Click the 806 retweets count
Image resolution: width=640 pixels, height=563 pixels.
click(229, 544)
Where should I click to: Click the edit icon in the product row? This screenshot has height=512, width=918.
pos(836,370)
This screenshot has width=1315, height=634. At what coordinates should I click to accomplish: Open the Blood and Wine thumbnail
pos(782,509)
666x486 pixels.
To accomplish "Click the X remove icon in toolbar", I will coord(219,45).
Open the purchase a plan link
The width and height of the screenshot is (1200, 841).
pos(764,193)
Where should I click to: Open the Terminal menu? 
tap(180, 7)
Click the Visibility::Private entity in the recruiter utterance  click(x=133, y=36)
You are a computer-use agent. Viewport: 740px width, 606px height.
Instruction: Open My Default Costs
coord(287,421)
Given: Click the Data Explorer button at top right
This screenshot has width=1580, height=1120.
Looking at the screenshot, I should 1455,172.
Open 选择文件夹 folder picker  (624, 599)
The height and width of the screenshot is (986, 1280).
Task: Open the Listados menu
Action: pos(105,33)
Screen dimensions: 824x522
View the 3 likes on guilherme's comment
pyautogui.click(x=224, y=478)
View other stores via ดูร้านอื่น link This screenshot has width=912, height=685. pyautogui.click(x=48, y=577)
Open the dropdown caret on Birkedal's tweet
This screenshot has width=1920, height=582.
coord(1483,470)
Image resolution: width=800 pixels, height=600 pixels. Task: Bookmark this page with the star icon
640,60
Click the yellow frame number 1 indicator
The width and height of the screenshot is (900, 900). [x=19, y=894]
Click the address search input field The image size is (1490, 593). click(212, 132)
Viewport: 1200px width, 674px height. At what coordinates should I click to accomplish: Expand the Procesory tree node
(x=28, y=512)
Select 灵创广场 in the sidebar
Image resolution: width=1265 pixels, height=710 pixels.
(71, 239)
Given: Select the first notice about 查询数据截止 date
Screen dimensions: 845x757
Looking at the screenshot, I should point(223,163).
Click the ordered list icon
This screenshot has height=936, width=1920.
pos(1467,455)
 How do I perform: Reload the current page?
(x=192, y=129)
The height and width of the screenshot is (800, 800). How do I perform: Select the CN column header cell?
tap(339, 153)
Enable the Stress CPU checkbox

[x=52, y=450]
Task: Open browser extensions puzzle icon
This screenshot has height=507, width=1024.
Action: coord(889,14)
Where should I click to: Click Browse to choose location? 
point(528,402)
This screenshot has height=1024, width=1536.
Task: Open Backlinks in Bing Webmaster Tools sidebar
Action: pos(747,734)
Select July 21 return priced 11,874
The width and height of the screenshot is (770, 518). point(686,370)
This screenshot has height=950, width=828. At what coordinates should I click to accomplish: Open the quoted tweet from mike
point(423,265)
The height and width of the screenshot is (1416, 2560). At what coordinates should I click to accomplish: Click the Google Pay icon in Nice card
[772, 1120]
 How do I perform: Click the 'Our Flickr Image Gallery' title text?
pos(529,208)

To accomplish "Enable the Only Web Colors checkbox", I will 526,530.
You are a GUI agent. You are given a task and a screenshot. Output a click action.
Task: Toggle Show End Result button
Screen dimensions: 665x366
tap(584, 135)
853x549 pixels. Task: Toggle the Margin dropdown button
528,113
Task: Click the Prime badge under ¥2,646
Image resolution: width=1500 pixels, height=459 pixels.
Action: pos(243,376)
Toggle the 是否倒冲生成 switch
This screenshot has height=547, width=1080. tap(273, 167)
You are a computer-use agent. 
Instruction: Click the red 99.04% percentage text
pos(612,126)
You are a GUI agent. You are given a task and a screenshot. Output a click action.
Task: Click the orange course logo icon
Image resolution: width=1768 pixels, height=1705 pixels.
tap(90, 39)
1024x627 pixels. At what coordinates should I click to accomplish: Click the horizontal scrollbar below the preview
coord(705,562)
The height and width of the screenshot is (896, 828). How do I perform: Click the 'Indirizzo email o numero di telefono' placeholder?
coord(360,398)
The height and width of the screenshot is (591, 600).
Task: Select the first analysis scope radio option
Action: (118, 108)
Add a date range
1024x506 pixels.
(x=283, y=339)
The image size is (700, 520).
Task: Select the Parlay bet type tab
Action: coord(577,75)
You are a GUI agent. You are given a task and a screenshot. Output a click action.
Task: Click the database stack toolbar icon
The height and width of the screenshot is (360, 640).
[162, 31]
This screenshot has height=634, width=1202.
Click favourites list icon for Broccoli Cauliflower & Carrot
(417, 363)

#####

ABOUT THIS EXERCISE>
Reproduce the records above exactly, from the first line through the line containing "Click the address", and output nothing else.

SOLUTION FOR THIS TASK>
Click the 806 retweets count
Image resolution: width=640 pixels, height=563 pixels.
click(229, 544)
Where should I click to: Click the edit icon in the product row? This screenshot has height=512, width=918.
pos(836,370)
This screenshot has width=1315, height=634. At what coordinates should I click to accomplish: Open the Blood and Wine thumbnail
pos(782,509)
666x486 pixels.
To accomplish "Click the X remove icon in toolbar", I will coord(219,45).
Open the purchase a plan link
The width and height of the screenshot is (1200, 841).
pos(764,193)
Where should I click to: Open the Terminal menu? 
tap(180, 7)
Click the Visibility::Private entity in the recruiter utterance  click(x=133, y=36)
You are a computer-use agent. Viewport: 740px width, 606px height.
Instruction: Open My Default Costs
coord(287,421)
Given: Click the Data Explorer button at top right
This screenshot has width=1580, height=1120.
Looking at the screenshot, I should 1455,172.
Open 选择文件夹 folder picker  (624, 599)
The height and width of the screenshot is (986, 1280).
Task: Open the Listados menu
Action: pos(105,33)
Screen dimensions: 824x522
View the 3 likes on guilherme's comment
pyautogui.click(x=224, y=478)
View other stores via ดูร้านอื่น link This screenshot has width=912, height=685. pyautogui.click(x=48, y=577)
Open the dropdown caret on Birkedal's tweet
This screenshot has width=1920, height=582.
coord(1483,470)
Image resolution: width=800 pixels, height=600 pixels. Task: Bookmark this page with the star icon
640,60
Click the yellow frame number 1 indicator
The width and height of the screenshot is (900, 900). [x=19, y=894]
Click the address search input field The image size is (1490, 593). click(212, 132)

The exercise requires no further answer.